While there was surely at least a desire to give Lukaku some playing time in 2011/12, or recall him during his loan spells at West Brom and Everton, the climate was not an accommodating one. The tactics of Andre Villas-Boas demanded a striker with experience, and the ability to lead a front three much, ironically, in the way Lukaku currently does for Belgium in front of fellow ‘Chelsea rejects’ Kevin De Bruyne and Eden Hazard.
Villas-Boas System Unsuitable for Lukaku
A 4-3-3 is always difficult to lead for a youngster, and with Drogba and Torres getting 24 goals combined as the frontmen, there was ultimately no need to accommodate Lukaku.

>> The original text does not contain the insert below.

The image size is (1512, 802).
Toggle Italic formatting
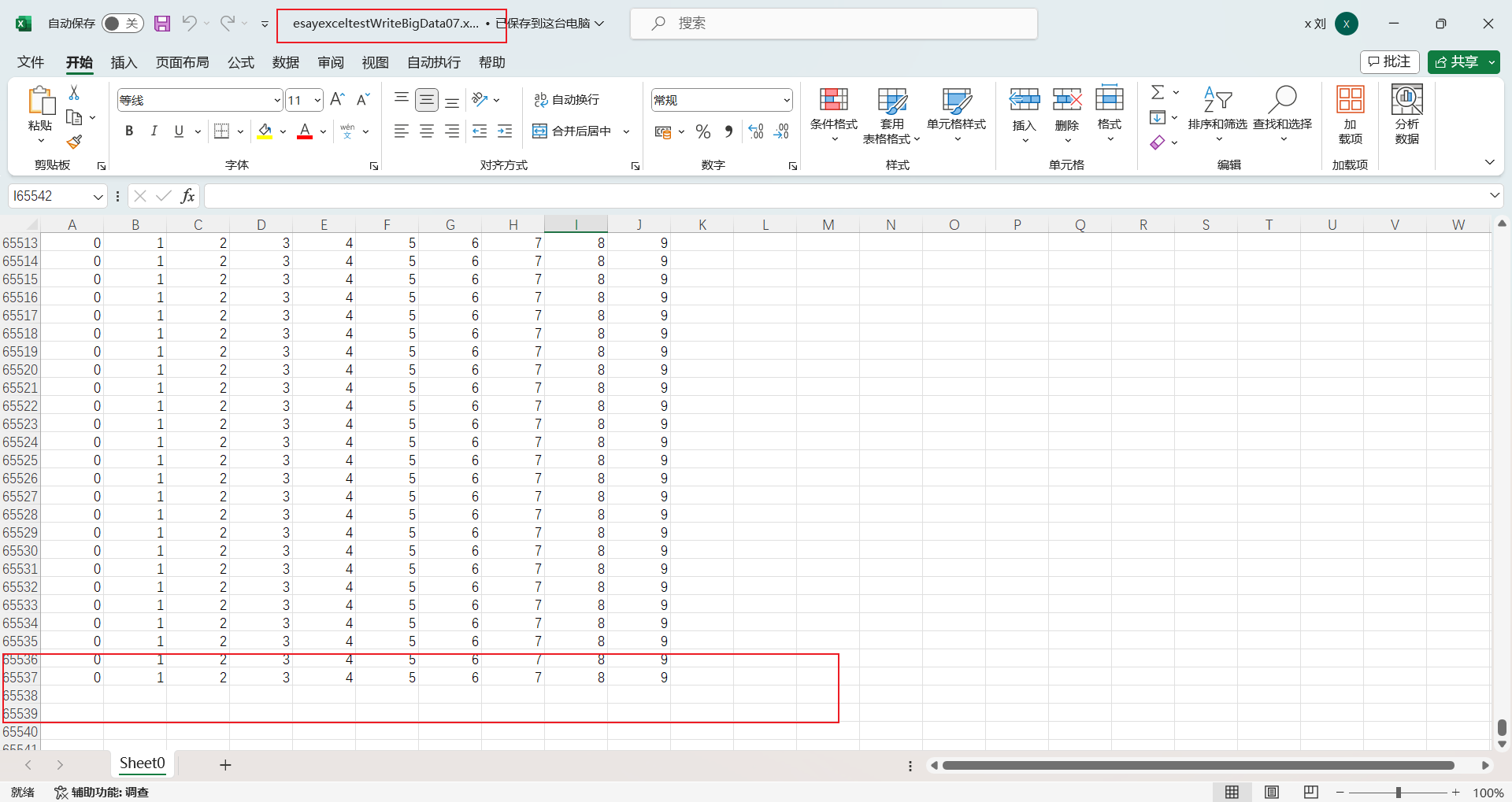(x=154, y=131)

There is also the simple fact that even in a team where two outright strikers lead the line, one is going to spend a lot of time on the bench. The only possible exception is when said ‘third wheel’ is well bedded-in, knows the club very well, and is comfortable within a managerially-devised rotation protocol, or at least a system of phased substitutions.

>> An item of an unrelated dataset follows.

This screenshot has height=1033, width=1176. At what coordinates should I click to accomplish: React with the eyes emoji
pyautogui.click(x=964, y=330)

With only the midfield given much fluidity and license to deviate as necessary from position, Lukaku would have also found it difficult to explore his own skillset under Villas-Boas. The pressure on Lukaku to provide matchwinning goals would also have been redoubled by the famously-high defensive line that Villas-Boas held so dear.
Unfortunately for Villas-Boas himself, he was by then working in a very different Premier League climate, compared to what countryman Jose Mourinho faced at the start of 2004/05. What worked with an FC Porto squad described by Villas Boas as ‘pornographic’, in a league where the club has only one other realistic rival (Benfica) ultimately failed, and cost him his job at Chelsea.
Even if Lukaku has been in the first team frame during the tenures of Villas-Boas and Roberto Di Matteo, the environment, and the lack of mutual understanding between players and management in the dressing room, would have done him a true disservice.
No Going Back After West Brom and Everton Loans
With memories of how Drogba settled so quickly into the Premier League still fresh in the memory, Chelsea fans were naturally excited to receive a new potential hero back in 2011. However, there were always concerns about whether he would take too long to get up to Premier League standard, both physically and in terms of sheer ruthlessness.
For a club of Chelsea’s stature, playing Lukaku in favour of long-term vision over short-term ambition was too risky. Rightly or wrongly for the time, ‘stick’ rather than ‘twist’ was the decision, and the damage to Lukaku’s time at Stamford Bridge was ultimately done in 2011/12, as he spent the entire season playing reserve football.
Though Chelsea won the Champions League, a sixth-place finish in the Premier League was not enough. With new champions Manchester City now the ‘rich kids’, the summer of 2012 should have been the one to see Lukaku finally promoted to the first team, in order to inject an element of surprise – just as he had done in the 2011/12 league finale against Blackburn.
After instead proving himself with West Bromwich Albion on loan in 2012/13, and later Everton before sealing that big move to Manchester United in 2017, Lukaku’s continued omission remains – in hindsight – one of Chelsea’s worst, yet most understandable decisions of modern times.
Alas, some relationships in football are never meant to be. Had Chelsea waited a few years, and stolen him away from his alternate-reality destination – possibly around the time he joined Everton in the true course of events – the Blues could have had the next Didier Drogba ready to go.
Ultimately, the curse of Chelsea fans is to never know ‘what if’. While Lukaku may well have sulked his way into a transfer abroad this year – but with Chelsea instead of Manchester United – every fan who looks back on a limp performance like last weekend’s, and bemoans a lack of attacking prowess, cannot help but think of what better man-management of Lukaku in the early 2010s could have achieved.